Cascade co-polarized hydro-charged nanofibers enable long-term and harsh-environment-tolerant air filtration

Abstract

Particulate matter, along with outbreaks of infectious disease, has created a high demand for air filtration materials for personal protection. However, mainstream electret melt-blown filters suffer from both structural defects at the micron diameter scale and the technical drawback of separate processes for fiber forming and charging, failing to remove particles effectively and durably. Herein, cascade polarized nanofibrous membranes are constructed via an in situ hydro-charging strategy. Based on a creative perspective of high-speed electrospinning jets having a friction electrification effect with pure water, both outer and inner hydro-charging methods are adopted, resulting in polyvinylidene fluoride (PVDF) nanofibers with micro- and macro-polarized structures.
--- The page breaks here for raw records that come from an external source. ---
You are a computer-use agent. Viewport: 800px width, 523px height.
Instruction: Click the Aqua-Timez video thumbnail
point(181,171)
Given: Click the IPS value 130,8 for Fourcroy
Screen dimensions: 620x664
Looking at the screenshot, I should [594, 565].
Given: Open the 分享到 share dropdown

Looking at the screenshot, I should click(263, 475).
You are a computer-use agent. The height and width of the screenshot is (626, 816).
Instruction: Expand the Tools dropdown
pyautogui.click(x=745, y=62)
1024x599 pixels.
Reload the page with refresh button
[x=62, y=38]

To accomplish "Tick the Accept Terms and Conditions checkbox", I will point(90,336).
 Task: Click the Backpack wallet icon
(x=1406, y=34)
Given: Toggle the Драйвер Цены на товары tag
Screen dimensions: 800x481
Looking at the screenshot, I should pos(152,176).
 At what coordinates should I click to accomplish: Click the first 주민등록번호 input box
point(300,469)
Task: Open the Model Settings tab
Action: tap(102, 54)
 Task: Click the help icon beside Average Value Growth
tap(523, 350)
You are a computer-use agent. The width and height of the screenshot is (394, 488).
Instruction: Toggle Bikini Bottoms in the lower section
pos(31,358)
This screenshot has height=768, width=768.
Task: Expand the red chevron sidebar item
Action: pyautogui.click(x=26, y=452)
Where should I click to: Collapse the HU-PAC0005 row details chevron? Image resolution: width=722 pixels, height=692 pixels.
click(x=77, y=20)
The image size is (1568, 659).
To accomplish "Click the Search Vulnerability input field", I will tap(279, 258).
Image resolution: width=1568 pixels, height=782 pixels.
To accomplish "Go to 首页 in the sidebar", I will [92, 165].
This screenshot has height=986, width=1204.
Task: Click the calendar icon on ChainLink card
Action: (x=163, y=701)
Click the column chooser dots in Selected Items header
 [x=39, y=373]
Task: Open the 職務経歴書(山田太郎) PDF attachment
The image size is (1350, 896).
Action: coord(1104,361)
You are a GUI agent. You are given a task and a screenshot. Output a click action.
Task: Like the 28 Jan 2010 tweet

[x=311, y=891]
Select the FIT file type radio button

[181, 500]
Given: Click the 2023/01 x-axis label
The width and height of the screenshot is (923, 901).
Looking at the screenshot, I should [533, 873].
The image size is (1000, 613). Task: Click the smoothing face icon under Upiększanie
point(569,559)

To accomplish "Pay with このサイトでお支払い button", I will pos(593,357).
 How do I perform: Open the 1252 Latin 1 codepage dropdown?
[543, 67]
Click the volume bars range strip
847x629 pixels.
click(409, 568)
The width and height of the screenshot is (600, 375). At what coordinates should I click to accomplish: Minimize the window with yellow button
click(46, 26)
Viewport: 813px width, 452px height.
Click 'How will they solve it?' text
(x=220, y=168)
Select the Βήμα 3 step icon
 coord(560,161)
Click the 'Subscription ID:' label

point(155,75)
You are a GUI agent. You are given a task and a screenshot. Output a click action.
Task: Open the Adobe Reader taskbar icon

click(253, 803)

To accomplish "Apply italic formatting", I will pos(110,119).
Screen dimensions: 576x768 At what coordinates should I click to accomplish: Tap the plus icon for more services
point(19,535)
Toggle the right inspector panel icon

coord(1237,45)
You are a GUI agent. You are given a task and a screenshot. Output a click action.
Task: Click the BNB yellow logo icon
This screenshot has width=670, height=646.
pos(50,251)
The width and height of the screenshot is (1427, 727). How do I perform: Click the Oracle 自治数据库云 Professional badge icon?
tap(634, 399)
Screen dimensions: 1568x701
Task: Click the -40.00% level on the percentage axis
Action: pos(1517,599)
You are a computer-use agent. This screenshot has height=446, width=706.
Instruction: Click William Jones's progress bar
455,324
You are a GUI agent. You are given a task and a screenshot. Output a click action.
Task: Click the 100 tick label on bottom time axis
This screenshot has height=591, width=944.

Benefitting from unique cascade polarization, PVDF hydro-charged electrospun fibers (HCEFs) exhibit high filtration efficiency towards PM_0.3 (99.43%), a low pressure drop (41.7 Pa) and high surface potential (6037 V). HCEFs also show stable filtration performance when exposed to acid vapor, alkali vapor, and a high-humidity environment. This strategy may shed light on preparing next-generation high-performance electret filtration materials.